> _Sorular_:
[1] In Flames hakkındaki metne dayanarak şu soruları cevaplayın:
(a) Björn Gelotte, The Jester Race ve Whoracle albümlerinde hangi enstrümanı çalmıştır?
(b) Björn gitara geçtikten sonra davula kim geçmiştir?
(c) Lunar Strain sonrası dönemde gruba katılıp vokalleri kim üstlenmiştir?
[2] In Flames hakkındaki metinde "Whoracle sürecine gelindiğinde" diye başlayan paragrafı, ana bilgilerini koruyarak madde listesi hâlinde yeniden yazın.

> _Gösterilen Metin_:
____

Lunar Strain piyasaya çıktığında çok fazla ilgi görür. Bunun sebebi çok açıktır aslında. Albümde şimdiye kadar duyulmamış katmanlı melodiler ve enteresan bir hava vardır. O yılları düşündüğümüzde, bunu başarmak cidden zordur. Jesper'ın dehası aslında burada ortaya çıkıyor. In Flames'in gelişimine baktığımız zaman omurgasında her zaman Jesper olmuştur. Subterranean'ın zamanı gelmiş ve bu sırada grup Nuclear Blast ile anlaşmaya varmıştır. Bu süreç başladığında grup elemanları In Flames'i Jesper ile yalnız bırakmayı seçmişlerdir. Burada melodik death metal konseptinin başka bir bakış açısını oluşturan, Dark Tranquillity'in vocalisti Mikael Stanne de gruptan ayrımıştır. Bu süreç çok enteresandır. In Flames'in şu anki kadrosunu oluşturacak temel taşlar bu dönemde In Flames'e katılmıştır. Anders Friden vocalleri üstlenirken, Björn Gelotte ise davullara geçmiştir. The Jester Race ve Whoracle albümlerinde, Björn normalde gitarist olmasına rağmen davulları çalmıştır. İleride daha farklı işleyecektir süreç ama Whoracle'a kadar Björn davuldadır. Anders'ın grubun vocallerini üstlenmesi, In Flames'i başka bir bütünlüğe sürüklemiştir. Mikael'in uzay konseptli şarkı sözlerini, kendi içselliği ve post kavramlar eşliğinde başka bir yere taşımıştır. In Flames bütün olarak alındığında, Anders'ın katkısı gözardı edilemeyecek düzeydedir. Özellikle vocallerinde kullandığı farklı yaklaşimlar, In Flames'in yeni bir kulvarda ilerlemesini sağlamıştır.










Whoracle sürecine gelindiğinde, grupta yine ayrılmalar olmuştur. Johan Larsso (Bass 1990-97) ve Glenn Ljungström (Gitar 1990-1997) grubu bırakmayı seçmiştir. Whoracle sürecinin ortasında olan grup, arkadaşlarının yardımıyla (Peter Iwers ve Niclas Engelin) albüm kaydını tamamlamışlardır. Başraılı Avrupa ve Japonya turnesinden sonra Niclas özel sebeplerden dolayı gruptan ayrılmıştır. Bu süreç aslında In Flames için verimli bir süreç olarak anlaşılabilir. Niclas'ın gitmesi ile boşalan gitarist koltuğuna, aslen gitarist olan Björn geçmiş ve davula Daniel Svensson geçmiştir. Bu değişimlerden sonra In Flames yıllarca sabit kalacak kadrosunu tamamlamış oldu. Whoracle albümün benim için özel bir tarafı vardır. Hayatımda ilk defa ciddi bir grup içinde vocalist olarak yer almam ve grubun Episode 666 şarkısını coverlamak istemesi. Bunu yapmak ya da üzerinde çalışmak cidden çok çok eğlenceliydi.

____

> _Verilen Materyal_:

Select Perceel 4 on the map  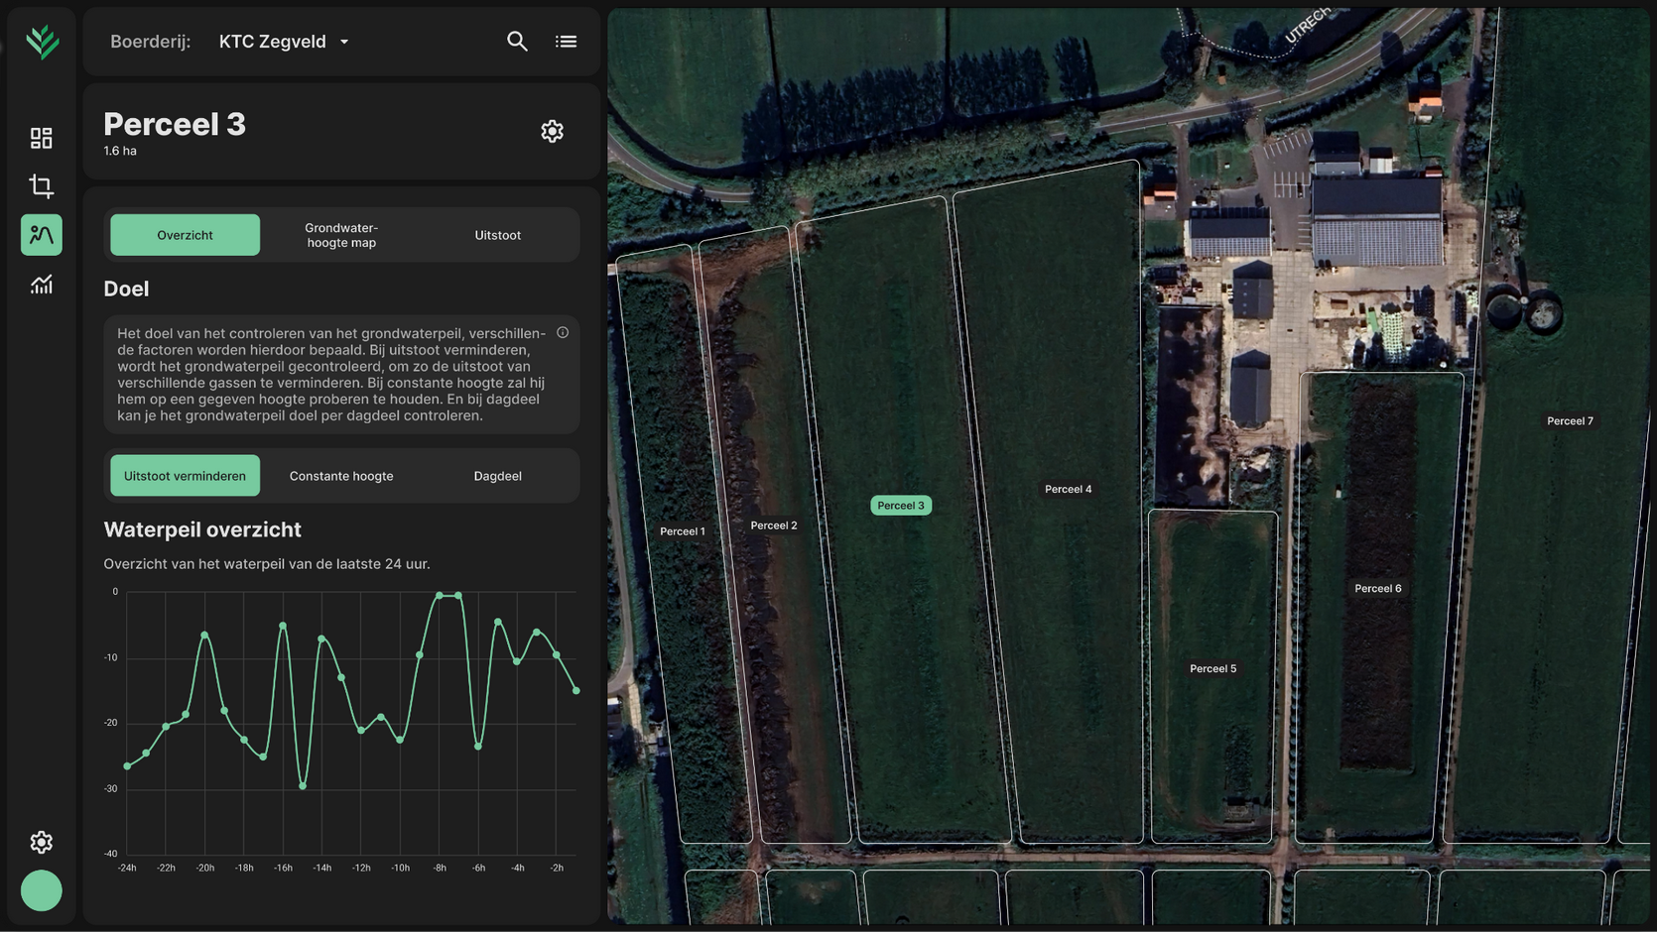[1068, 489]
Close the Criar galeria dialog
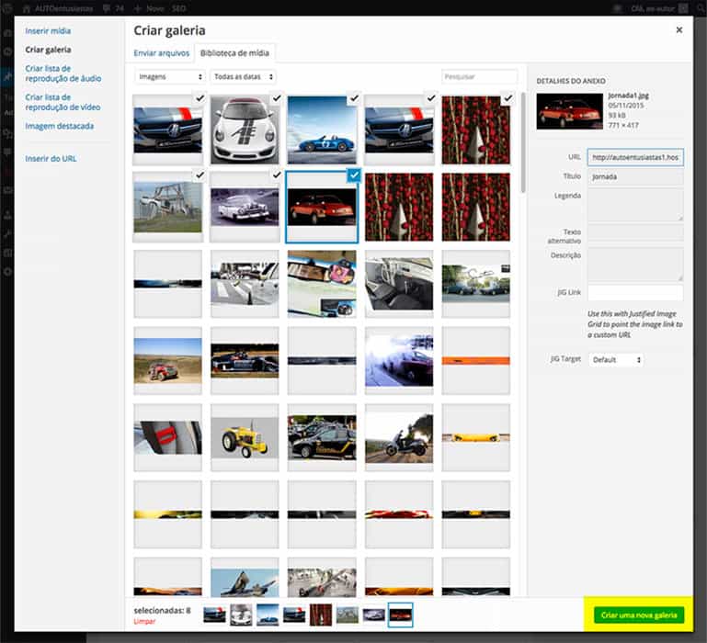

____

> _Cevaplar_:
[1]
(a) Davul.
(b) Daniel Svensson.
(c) Anders Friden.

[2]
- Whoracle sürecinde Johan Larsso (bas, 1990-97) ve Glenn Ljungström (gitar, 1990-1997) gruptan ayrıldı.
- Grup albüm kaydını arkadaşları Peter Iwers ve Niclas Engelin'in yardımıyla tamamladı.
- Avrupa ve Japonya turnesinin ardından Niclas özel sebeplerle gruptan ayrıldı.
- Boşalan gitarist yerine aslen gitarist olan Björn geçti, davula Daniel Svensson geldi.
- Bu değişikliklerle In Flames yıllarca sabit kalacak kadrosunu tamamladı.
- Whoracle metnin yazarı için özeldir: Yazar ilk kez ciddi bir grupta vokalist oldu, grup da Episode 666 şarkısını coverlamak istedi. Bu çalışma çok eğlenceliydi.